Cyber threats and attacks are becoming more common, sophisticated and damaging. The Alliance is faced with an evolving complex threat environment. State and non-state actors can use cyber attacks in the context of military operations. In recent events, cyber attacks have been part of hybrid warfare. NATO and its Allies rely on strong and resilient cyber defences to fulfil the Alliance’s core tasks of collective defence, crisis management and cooperative security. NATO needs to be prepared to defend its networks and operations against the growing sophistication of the cyber threats and attacks it faces.
Cyber Defence Pledge: PDF Download
- Cyber defence is part of NATO’s core task of collective defence.
- NATO has affirmed that international law applies in cyberspace.
- NATO is responsible for the protection of its own networks.
- In July 2016, Allies reaffirmed NATO’s defensive mandate and recognised cyberspace as a domain of operations in which NATO must defend itself as effectively as it does in the air, on land and at sea.
- Allies are and remain responsible for the protection of their national networks, which need to be compatible with NATO’s and with each other’s.

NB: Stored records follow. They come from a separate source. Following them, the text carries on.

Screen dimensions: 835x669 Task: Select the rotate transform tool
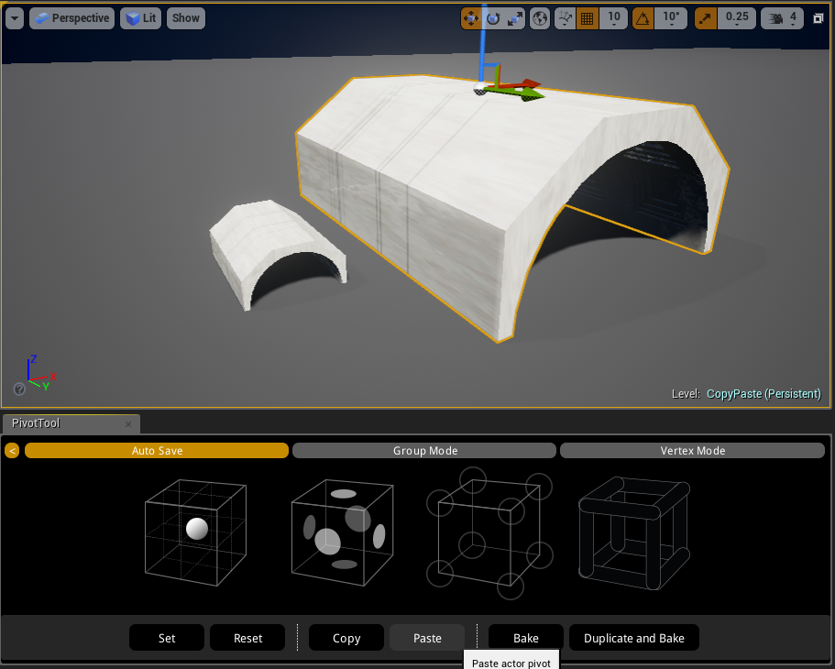click(493, 18)
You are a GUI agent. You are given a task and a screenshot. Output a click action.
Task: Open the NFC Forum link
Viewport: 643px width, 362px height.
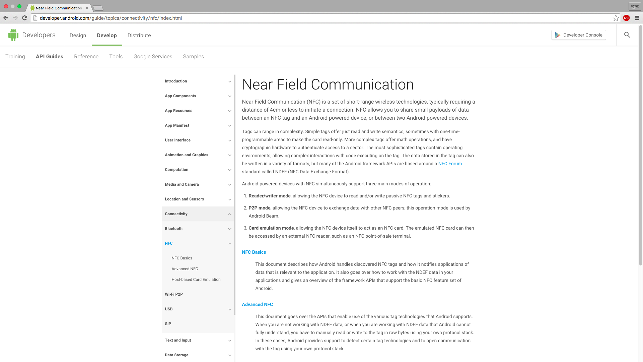(x=449, y=164)
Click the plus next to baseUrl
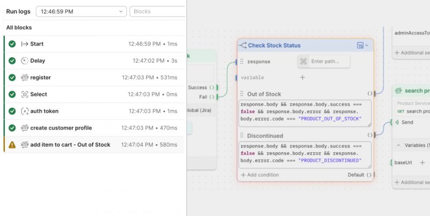Viewport: 430px width, 216px height. coord(422,163)
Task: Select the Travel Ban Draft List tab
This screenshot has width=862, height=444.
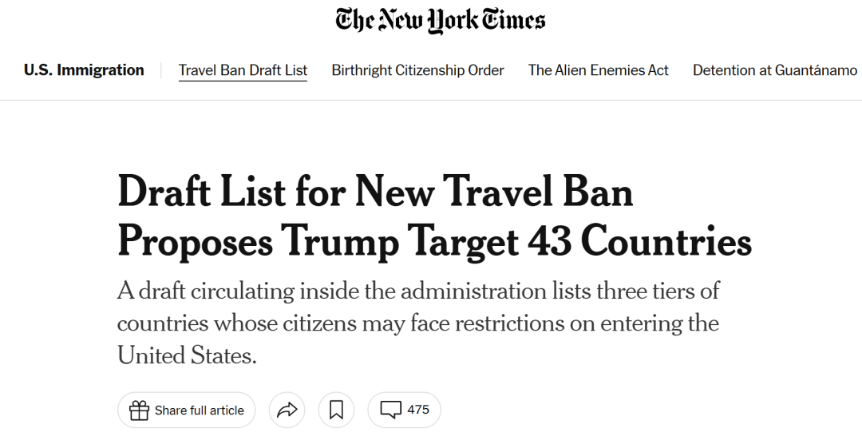Action: [x=243, y=70]
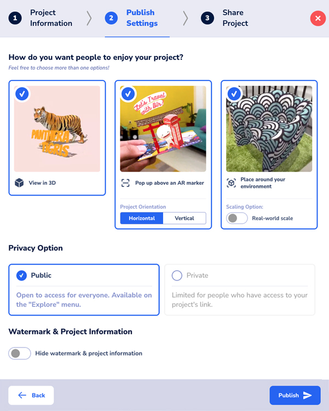This screenshot has width=329, height=411.
Task: Click the chevron arrow before Share Project
Action: 185,18
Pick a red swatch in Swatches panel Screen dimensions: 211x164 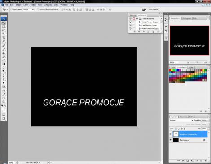[x=170, y=70]
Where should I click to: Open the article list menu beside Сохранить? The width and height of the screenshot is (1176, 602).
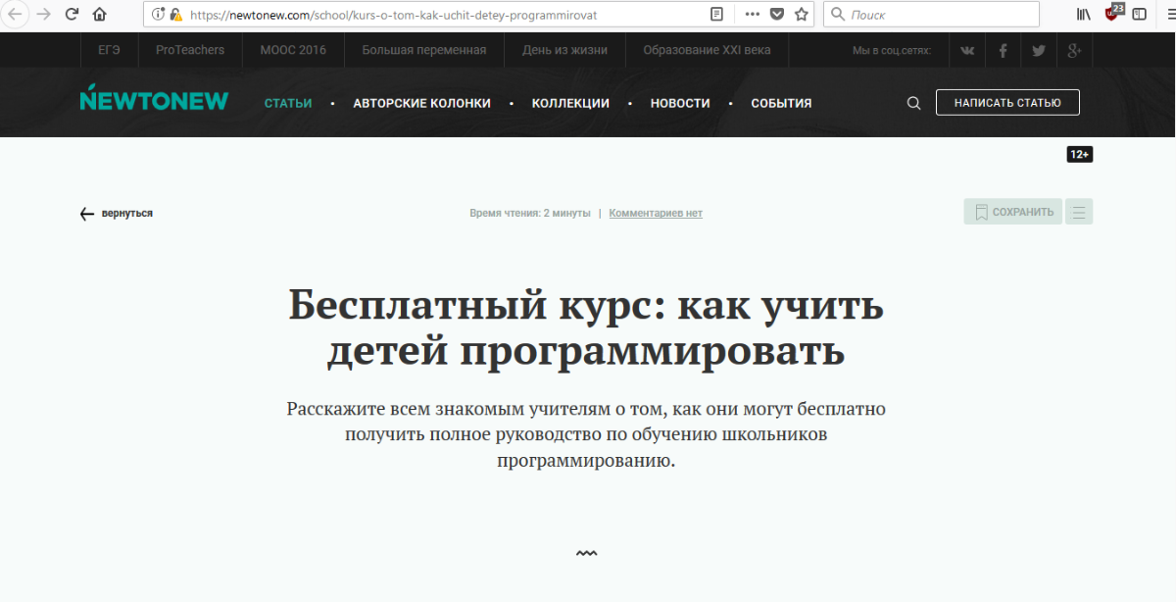[x=1079, y=212]
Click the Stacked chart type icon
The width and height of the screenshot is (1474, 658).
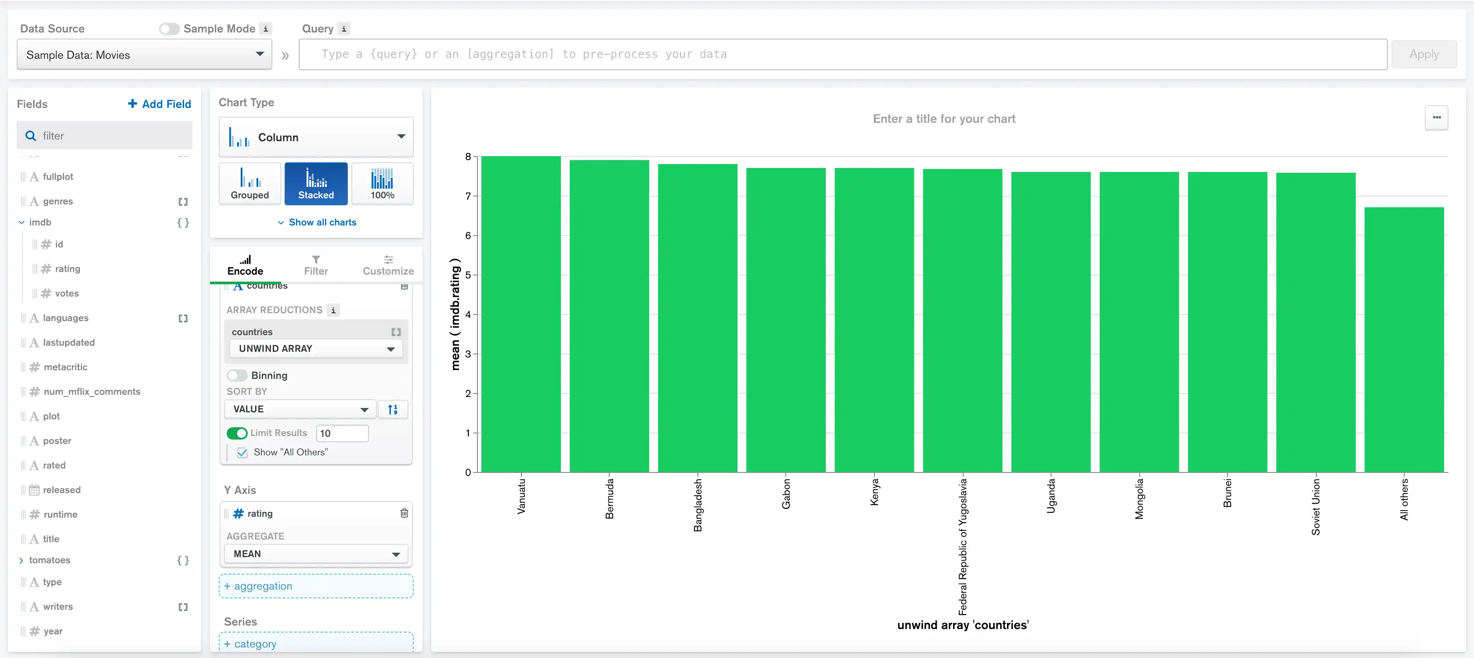[316, 183]
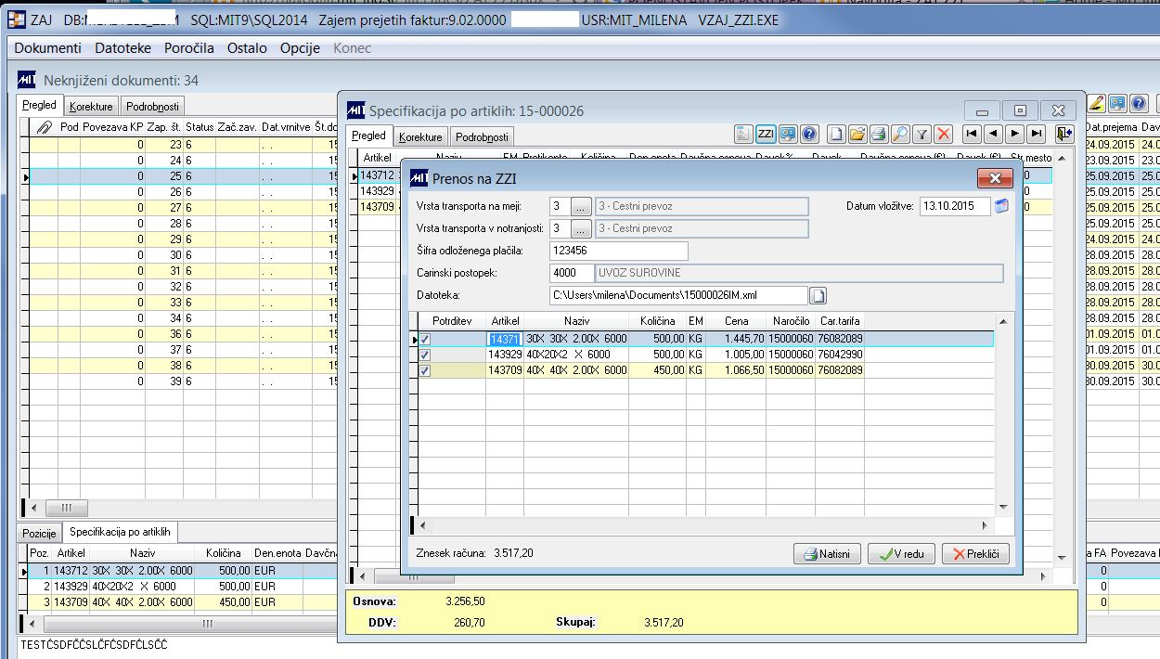Viewport: 1160px width, 659px height.
Task: Click the exit door icon
Action: [1063, 134]
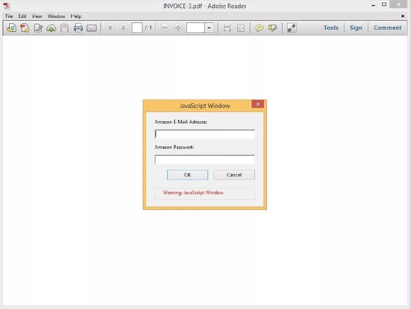Image resolution: width=411 pixels, height=309 pixels.
Task: Click into the Amazon Password field
Action: [x=204, y=160]
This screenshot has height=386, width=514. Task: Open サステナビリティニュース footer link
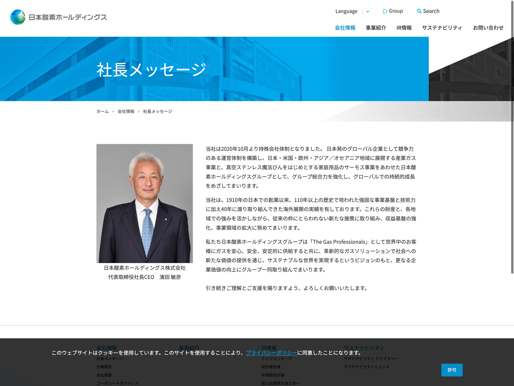tap(367, 367)
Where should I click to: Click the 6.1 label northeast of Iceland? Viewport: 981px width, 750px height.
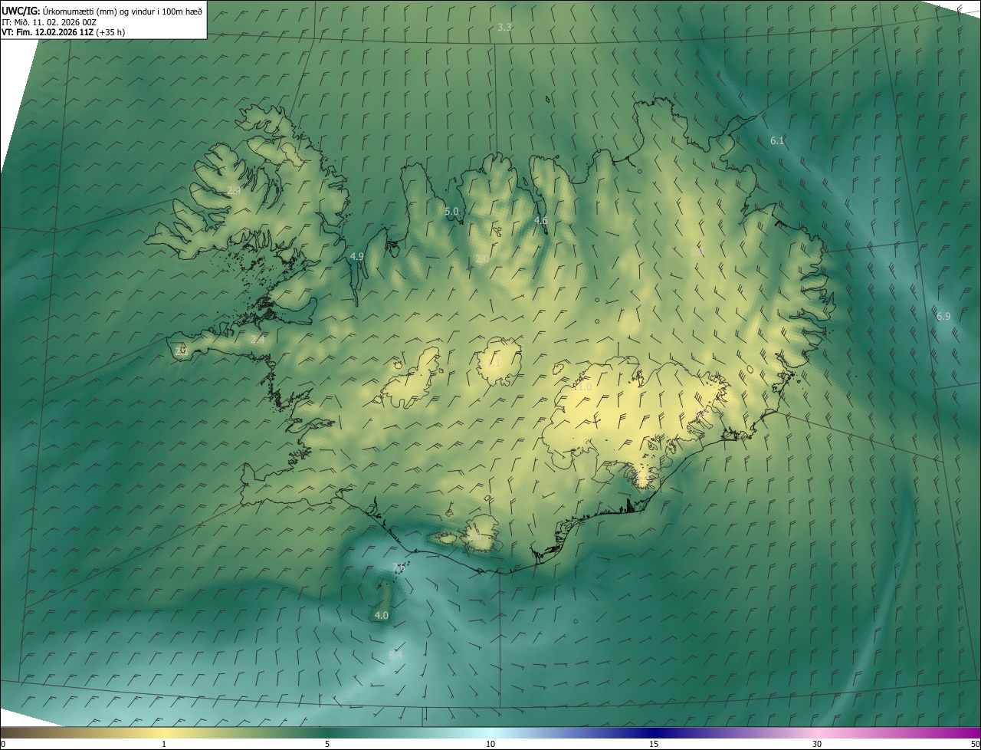[777, 140]
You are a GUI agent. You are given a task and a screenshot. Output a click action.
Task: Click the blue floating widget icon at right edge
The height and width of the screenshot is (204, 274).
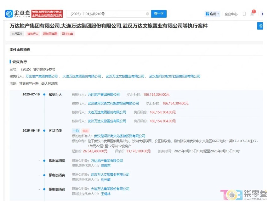pos(260,26)
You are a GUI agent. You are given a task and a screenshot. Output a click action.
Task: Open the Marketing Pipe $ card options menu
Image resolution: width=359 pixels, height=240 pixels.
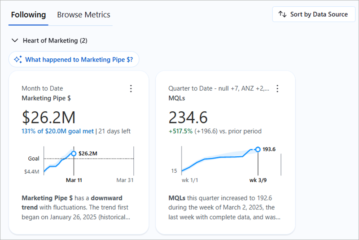[x=131, y=88]
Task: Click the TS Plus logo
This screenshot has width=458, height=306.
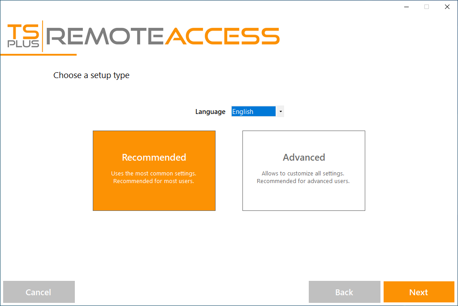Action: click(23, 36)
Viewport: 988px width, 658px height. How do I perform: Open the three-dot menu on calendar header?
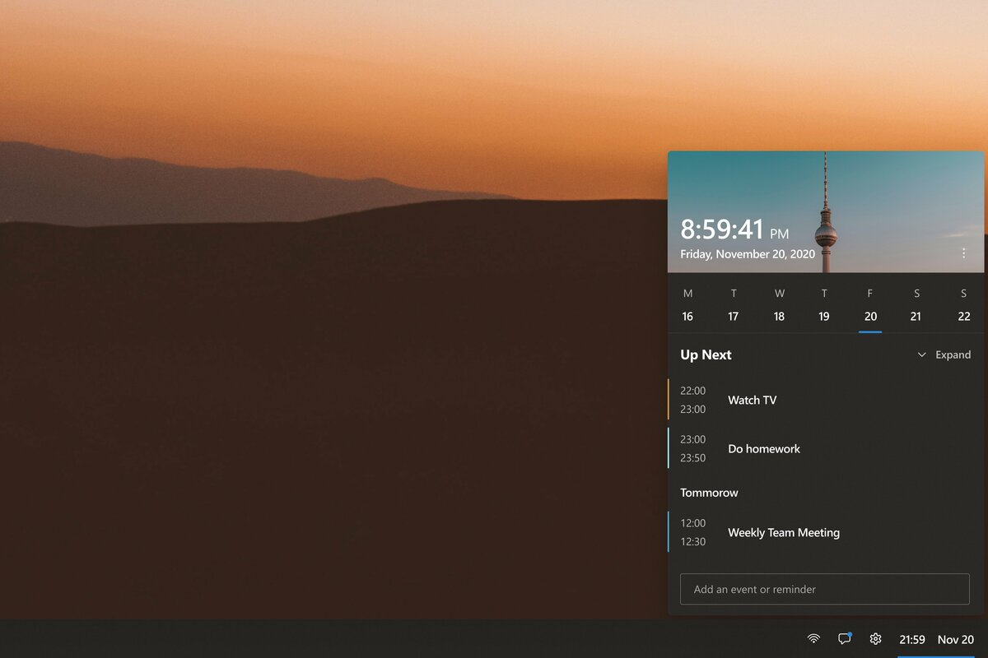(963, 253)
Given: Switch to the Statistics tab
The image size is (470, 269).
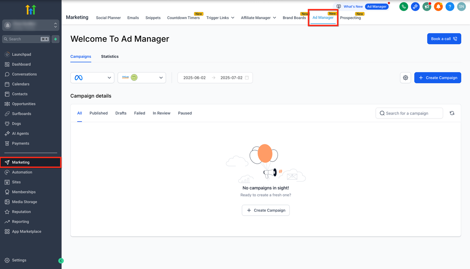Looking at the screenshot, I should [x=110, y=57].
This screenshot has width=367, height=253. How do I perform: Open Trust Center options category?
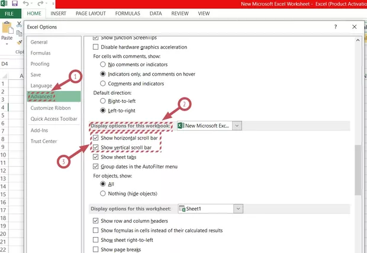pos(44,141)
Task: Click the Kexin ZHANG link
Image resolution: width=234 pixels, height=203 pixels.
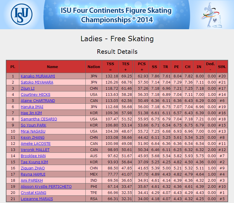Action: 32,137
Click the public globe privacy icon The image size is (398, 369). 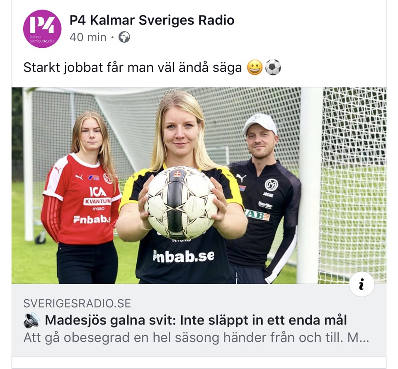124,37
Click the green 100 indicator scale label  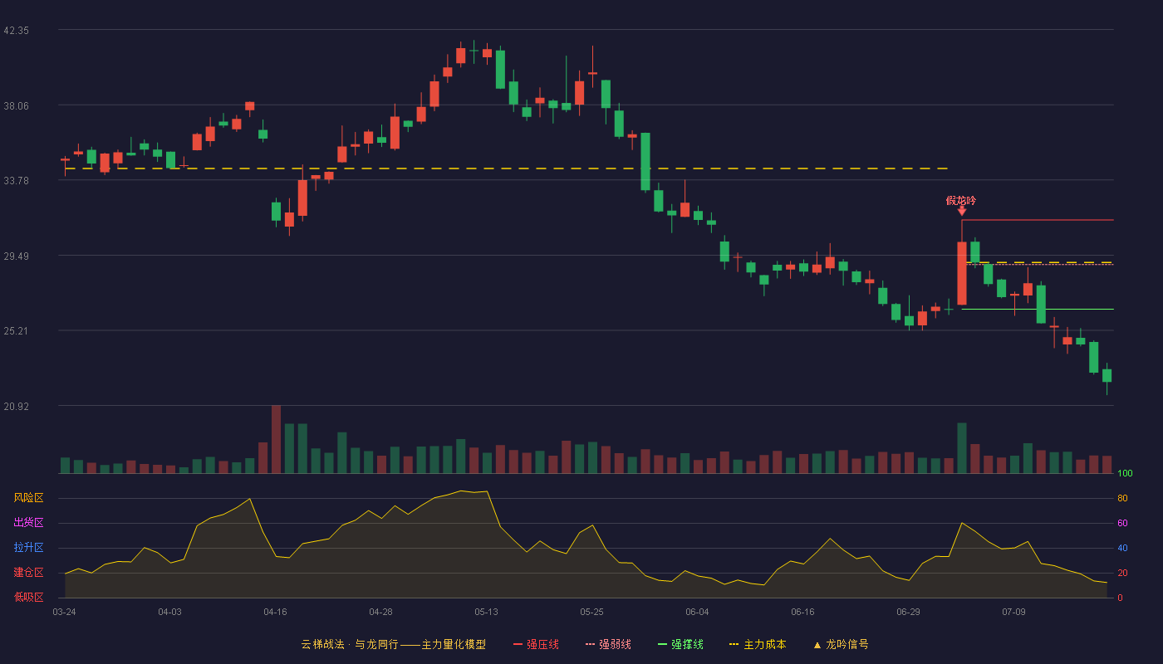(1126, 474)
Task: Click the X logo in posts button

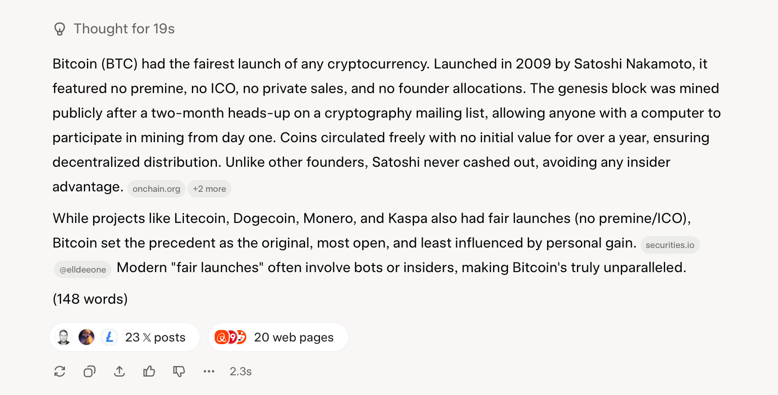Action: [147, 338]
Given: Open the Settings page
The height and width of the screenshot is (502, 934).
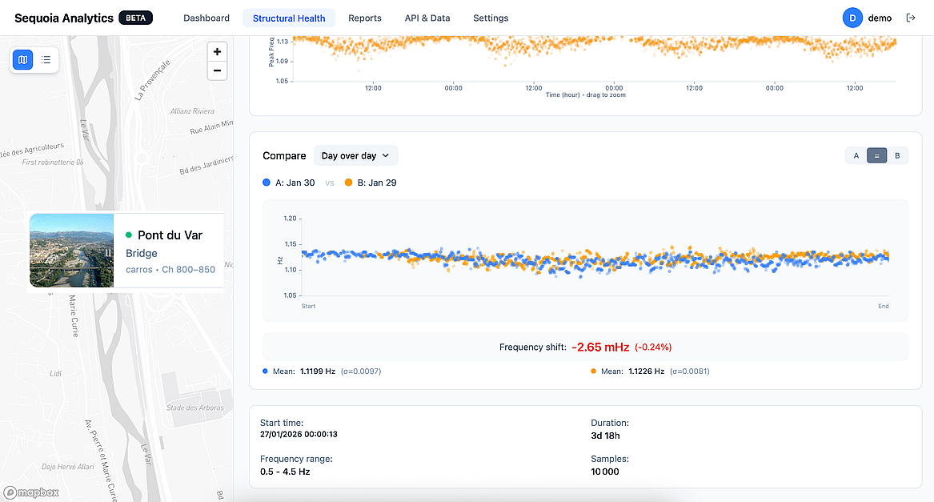Looking at the screenshot, I should coord(491,18).
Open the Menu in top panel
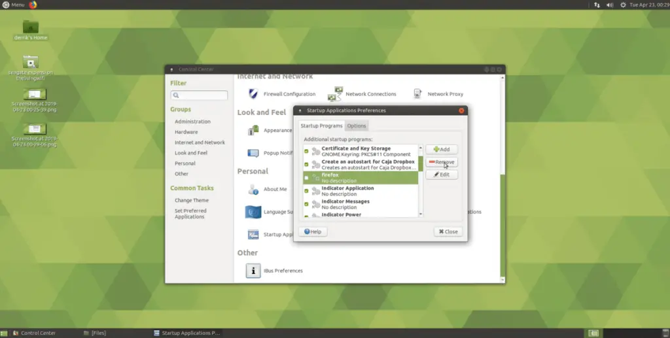 click(13, 5)
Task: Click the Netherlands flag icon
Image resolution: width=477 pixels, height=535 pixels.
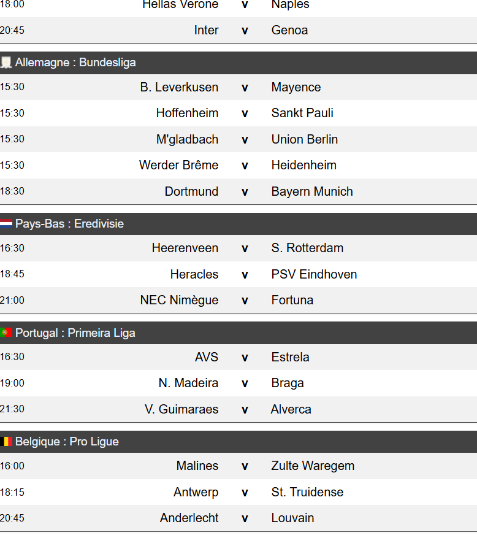Action: 7,224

- NATO enhances its capabilities for cyber education, training and exercises.
- Allies are committed to enhancing information-sharing and mutual assistance in preventing, mitigating and recovering from cyber attacks.
- NATO signed a Technical Arrangement on cyber defence cooperation with the European Union in February 2016.
- NATO is intensifying its cooperation with industry, via the NATO Industry Cyber Partnership.